Product Context
PayFlow is a consumer payments app used for P2P transfers, bill pay, and merchant checkout. The growth team wants an ML system that decides which growth action to show a user at payment time or shortly after: cashback offer, referral prompt, autopay setup, card-on-file incentive, installment offer, or no intervention.
Scale
| Signal | Value |
|---|
| DAU | 28M |
| Monthly active payers | 65M |
| Peak payment-related QPS | 180K |
| Growth-decision QPS | 45K online, plus 120M batch decisions/day |
| Eligible actions | ~40 campaigns/policies active at once |
| User feature count | ~1,200 raw features, ~180 serving features |
| p99 latency budget | 120ms end-to-end, 40ms for modeling stack |
Task
Design an end-to-end ML system for this growth model, with special focus on online versus batch serving.
- Define the prediction target(s), decision surface, and success metrics for a payments growth model.
- Propose an architecture for batch scoring versus real-time scoring, including which use cases belong in each path.
- Design the feature, training, and serving system so that payment-context features are fresh while avoiding training-serving skew.
- Choose models for candidate selection, ranking, and final policy/re-ranking, and explain tradeoffs under the latency budget.
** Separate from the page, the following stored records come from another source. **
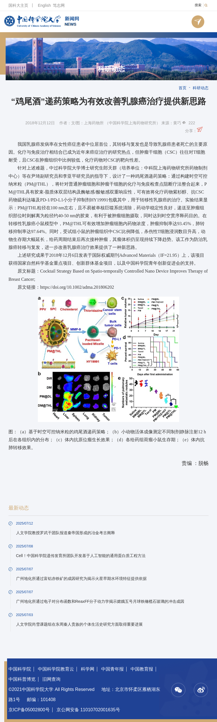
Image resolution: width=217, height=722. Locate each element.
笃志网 (59, 5)
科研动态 (111, 69)
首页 (182, 88)
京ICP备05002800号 (29, 709)
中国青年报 (112, 669)
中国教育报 (142, 669)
- Define offline evaluation, online experimentation, and monitoring for drift, calibration, and business guardrails.
- Identify likely failure modes in payments, including compliance, stale features, and over-targeting.
Constraints
- Payment authorization flow cannot be blocked; if the model is slow or unavailable, checkout must proceed.
- Some actions are compliance-gated by geography, KYC status, credit eligibility, and merchant category.
- Conversion labels are delayed: some outcomes arrive in-session, others after 7-30 days.
- The system must support both triggered decisions (during/after payment) and precomputed daily audiences for CRM channels.
- Cost target: average inference cost under $0.001 per online decision and under $25 per million batch scores.